## PROVIDED RECORDS:
------------------------------------------------

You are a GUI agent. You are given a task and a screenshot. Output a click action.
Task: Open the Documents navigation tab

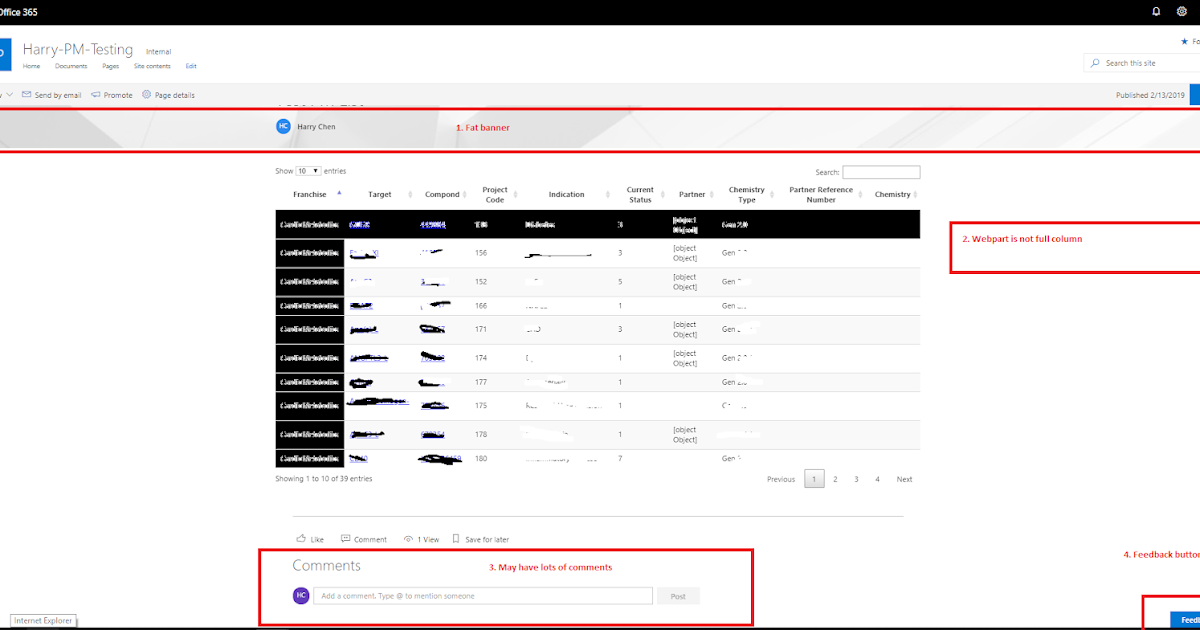[70, 66]
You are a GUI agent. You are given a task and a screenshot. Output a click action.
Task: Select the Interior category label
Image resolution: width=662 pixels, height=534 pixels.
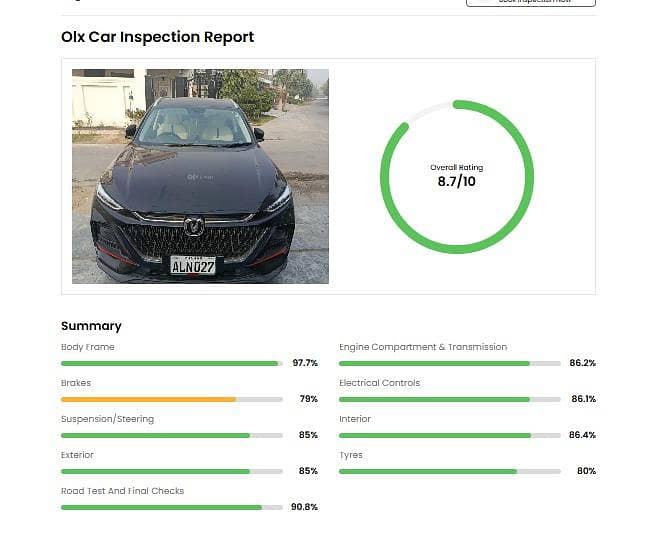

------------------------------------------------

## WHAT TO DO:
For this exercise, return every entry verbatim and omit all pictures.

## ANSWER BELOW:
You are a GUI agent. You are given a task and a screenshot. Output a click action.
Task: Open the Documents navigation tab

[70, 66]
You are a GUI agent. You are given a task and a screenshot. Output a click action.
Task: Select the Interior category label
Image resolution: width=662 pixels, height=534 pixels.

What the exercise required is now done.